Si tous les projecteurs étaient braqués, mardi, sur les autorités policières pour sa communication et sa gestion du dossier, c’est à présent du côté du parquet de Charleroi que se posent de nombreuses questions. Et pour cause, le parquet aurait été en possession de l’ensemble des éléments dès le début de l’affaire, mais n’aurait pas agi comme l’aurait exigé la gravité des faits.
Les policiers pas liés à la mort
Pointé du doigt, le parquet carolo s’est défendu ce mercredi. Un communiqué publié mercredi soir revient sur cette enquête “toujours en cours mais sur laquelle il fallait communiquer, compte tenu de nombreuses affirmations erronées véhiculées par les médias”.
Le communiqué signé par le Parquet général évoque le déroulé de cette fameuse soirée du 23 février et confirme que, dès le 27 février, le juge d’instruction en charge du dossier a ordonné la saisie des images. “Une copie a été enregistrée sur une clef USB dont le contenu fut ensuite gravé sur un Cd-Rom. Cela signifie que la police a donc toujours gardé l’original des images, nonobstant la saisie opérée, et qu’elle pouvait parfaitement visionner celles-ci à tout moment, indépendamment de l’enquête judiciaire en cours, et spécialement dans le cadre de ses compétences disciplinaires”. Le parquet précise par ailleurs que la vidéo a été visionnée notamment par un juge d’instruction mais aussi deux enquêteurs du Comité P.
Enfin, le parquet souligne que, “contrairement à ce qui a pu être affirmé, il ne semble pas prouvé, à ce stade de l’enquête, que les gestes posés par les policiers sont la cause directe du décès de la victime. Il s’agit là du nœud de l’enquête. Par leurs comportements, les policiers peuvent-ils être considérés comme pénalement responsables de la mort de la victime ? Sur ce point, de nombreuses expertises ont été ordonnées par le juge d’instruction. En l’état actuel des expertises, aucun élément ne démontre de signe de compression thoracique exercée par les policiers qui serait en lien avec le décès de la victime.”
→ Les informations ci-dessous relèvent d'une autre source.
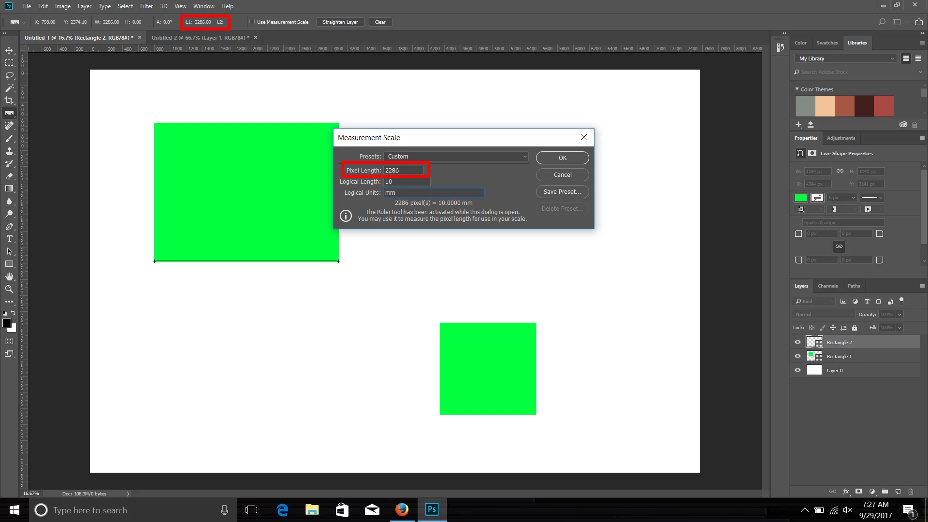The height and width of the screenshot is (522, 928).
Task: Click Save Preset button
Action: [562, 192]
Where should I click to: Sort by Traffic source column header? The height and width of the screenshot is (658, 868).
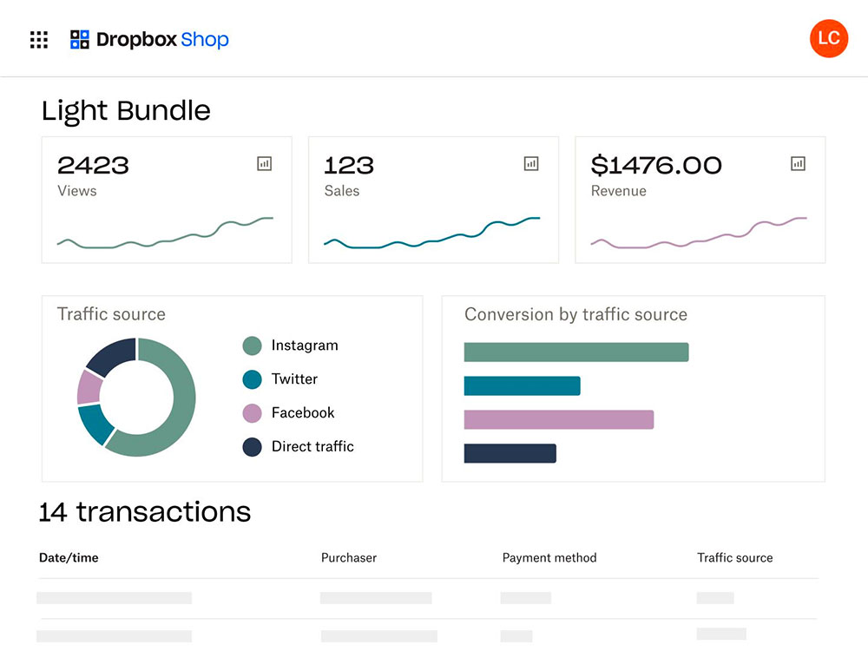pyautogui.click(x=734, y=558)
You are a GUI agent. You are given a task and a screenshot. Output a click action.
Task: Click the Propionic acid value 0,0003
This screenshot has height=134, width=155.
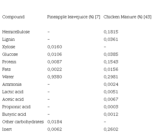111,107
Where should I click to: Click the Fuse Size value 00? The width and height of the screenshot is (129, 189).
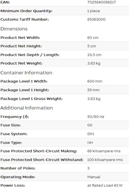click(x=90, y=125)
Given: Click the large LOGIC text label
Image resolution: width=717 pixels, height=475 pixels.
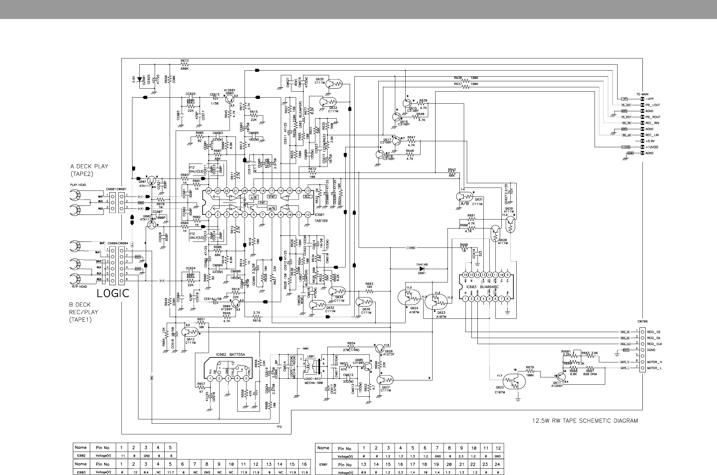Looking at the screenshot, I should [x=113, y=293].
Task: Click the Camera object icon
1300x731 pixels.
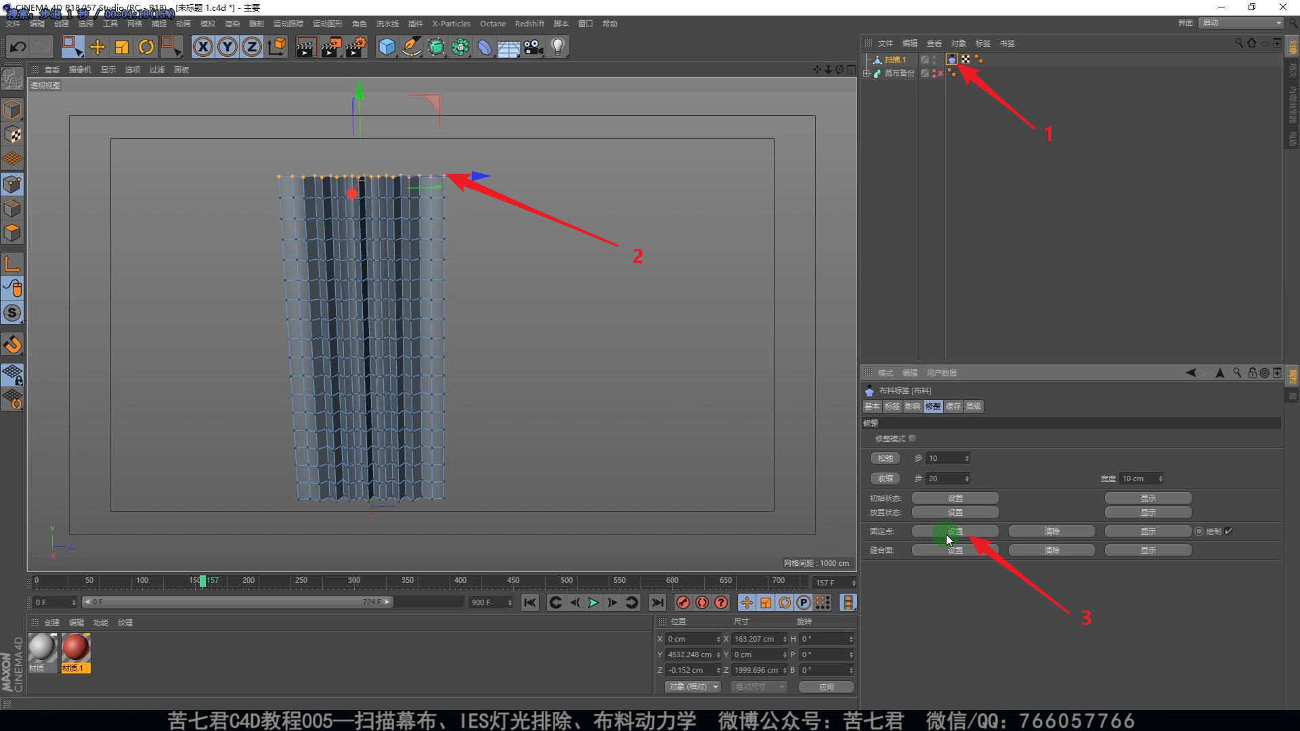Action: tap(534, 47)

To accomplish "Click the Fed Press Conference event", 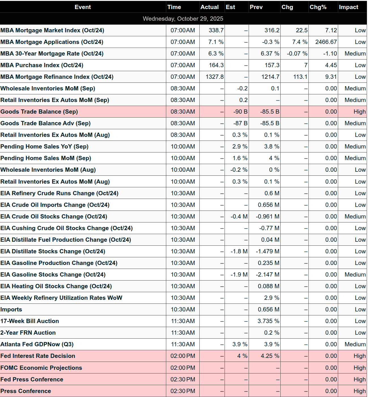I will click(x=32, y=379).
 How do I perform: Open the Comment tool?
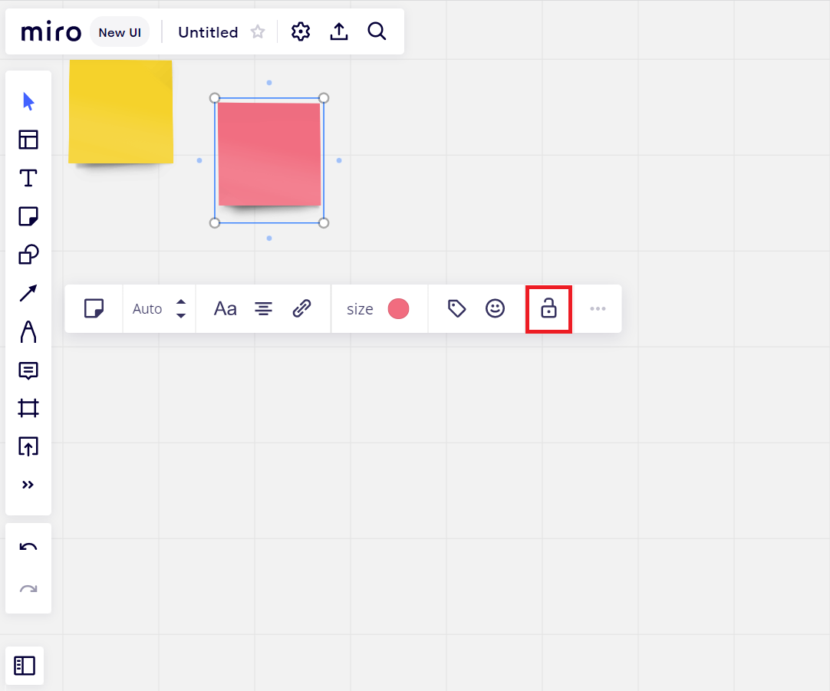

La Slovaquie veut une enquête européenne
Si cette communication du parquet, plus claire cette fois, permet de mieux comprendre qui sont les acteurs concernés par les faits, une question demeure sans réponse : pourquoi un premier procès-verbal, plutôt laconique, a été suivi, 55 minutes plus tard, d’une version un peu plus étoffée qui n’aurait, par ailleurs, jamais atterri au cabinet de Jan Jambon ?
Pour Thierry Marchandise, ancien procureur du Roi à Charleroi, le parquet a rempli sa mission principale qui est “celle de mener une instruction rapidement”. Mais l’ancien magistrat s’interroge surtout sur la lenteur de l’instruction. “Avec tous les éléments à disposition, l’affaire aurait pu être clôturée en 6 mois. Mais le communiqué de ce mercredi soir évoque des devoirs complémentaires qui peuvent donc justifier que l’instruction prenne plus de temps.”
L’affaire est donc loin d’être clôturée, d’autant qu’on apprenait, mercredi soir, que la Slovaquie indique ne pas suffisamment faire confiance à une enquête belge et souhaite donc que la Commission européenne se penche sur cette affaire, décidément pleine de rebondissements.